STANDBILD
: The Medium is the Message

■ Paul Verhoevens Fernsehfilm "Schlaraffenland", Mo., 20.00 Uhr, ZDF

Manchmal, so scheint es, sind die Ereignisse realer, wenn wir sie als „footage“ (authentisches Material) im Rahmen eines Spielfilms wiedererkennen. Honeckers letzte Auftritte, die Ausreisewelle über Ungarn und die Tschechoslowakei, der Fall der Mauer, die ersten freien Wahlen etc. sind Ereignisse, die Paul Verhoeven am Rande in die Geschichte (re-)integriert. Unvergessen sind die dramatischen Spots aus der Prager Botschaft. Entschlossene Flüchtende springen über die Umgrenzungsmauer der deutschen Botschaft; verzweifelte, ans Gitter gepreßte Gesichter: Ja, gut so — und jetzt noch die Hand durch die Stäbe und das Kind mehr in den Vordergrund — prima: klick!

Die Reporter und Kameramänner/ -frauen sind nicht schuld. Sie sind nur die humanoide Bedienungsanleitung der Apparate. Die Gaffer zu Hause vor der Glotze sind auch nicht schuld. Die haben nichts anderes gelernt. Geschichte, unsere aktuelle deutsche zumal, ist eben ein Film unter vielen Filmen. Wir sind gerade aus dem Kino gekommen oder das Programm gewechselt. An einzelne Szenen und „gutgemachte“ Aufnahmen erinnern wir uns in 15 Jahren noch genauso gut wie heute. Die Vereinigung ist ein Videoclip — ein bißchen hektisch, mit vielen Schnitten und so: aber gut gemacht!

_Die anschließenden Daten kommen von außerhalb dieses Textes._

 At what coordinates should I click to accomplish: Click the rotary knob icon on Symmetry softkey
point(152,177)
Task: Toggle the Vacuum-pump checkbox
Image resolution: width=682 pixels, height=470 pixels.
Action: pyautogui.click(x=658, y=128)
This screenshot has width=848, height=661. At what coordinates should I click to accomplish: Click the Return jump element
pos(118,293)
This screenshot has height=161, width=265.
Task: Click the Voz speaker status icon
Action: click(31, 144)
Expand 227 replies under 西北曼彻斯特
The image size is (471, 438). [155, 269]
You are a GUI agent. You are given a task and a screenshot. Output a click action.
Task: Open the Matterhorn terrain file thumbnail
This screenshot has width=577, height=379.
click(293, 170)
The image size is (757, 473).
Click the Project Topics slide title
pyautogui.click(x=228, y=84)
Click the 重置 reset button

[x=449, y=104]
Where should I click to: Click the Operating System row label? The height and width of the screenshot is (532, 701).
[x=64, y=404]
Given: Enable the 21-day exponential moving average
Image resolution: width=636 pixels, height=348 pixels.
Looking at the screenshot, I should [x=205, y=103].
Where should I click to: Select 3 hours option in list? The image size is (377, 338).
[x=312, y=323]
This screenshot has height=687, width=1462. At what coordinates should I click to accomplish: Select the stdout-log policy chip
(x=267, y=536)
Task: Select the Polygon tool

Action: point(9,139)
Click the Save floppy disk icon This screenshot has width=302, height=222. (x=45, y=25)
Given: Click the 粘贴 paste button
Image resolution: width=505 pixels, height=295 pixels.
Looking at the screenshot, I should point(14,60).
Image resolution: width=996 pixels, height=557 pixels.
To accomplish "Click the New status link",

Paul Verhoeven hat sich das filmische Prinzip der Geschichte zunutze gemacht und einfach zurückgespult, schneller Rücklauf in den Herbst 1989; Stop — langsamer Vorlauf. In elf Standbildern erleben wir das Spektakel noch einmal, in Zeitlupe. Jürgen und Karin fliehen nach Prag, kehren zunächst wieder zurück, Anfeindung und Unterstützung, dann Ausreise nach München, Aufbaukredit und Übernahme einer Messebaufirma, Eintritt in die blasierte Münchner Schikeria, kurz darauf Bankrott.

Das heute-journal- und Tagesschau-Publikum sieht sich mit zunehmend sarkastischeren Dialogen konfrontiert: „Ich gehe derweil putzen“, sagt eine Freundin aus Ost- Berlin, „die nehmen lieber eine aus der DDR als 'ne Türkin“. Es wird gesprochen in Verhoevens Film, und das ist gut so. Über Sprache können wir verfügen, Sprache macht ein Gedächtnis; Bilder werden uns wie Silicon-Fugendicht ins Hirn gespritzt.

Nach dem Bankrott ereilt Jürgen das schlimmste deutsche Schicksal: Auto und Frau weg, letztere hat sich der Autohändler als Draufgabe auch noch unter den Nagel gerissen. Das großzügig gewährte Kapital für Ost- Existenzgründungen fließt in die Taschen der Vereinigungshaie.

Als der Looser Jürgen das kapiert, wird er kurzerhand auch ein Wessi und nutzt seine Kenntnis der Lage, um naive Ossis mit Wohnungsspekulationen abzulinken. Dabei bringt er zwar seine Schwiegermutter ins Grab, aber seine Frau kommt zurück, weil Jürgen endlich der Mann ist, den sie will.

Wahrheitsgemäßer und boshafter hat wohl kaum jemand den Vereinigungsprozeß gegeißelt. Da werden viele umgeschaltet haben.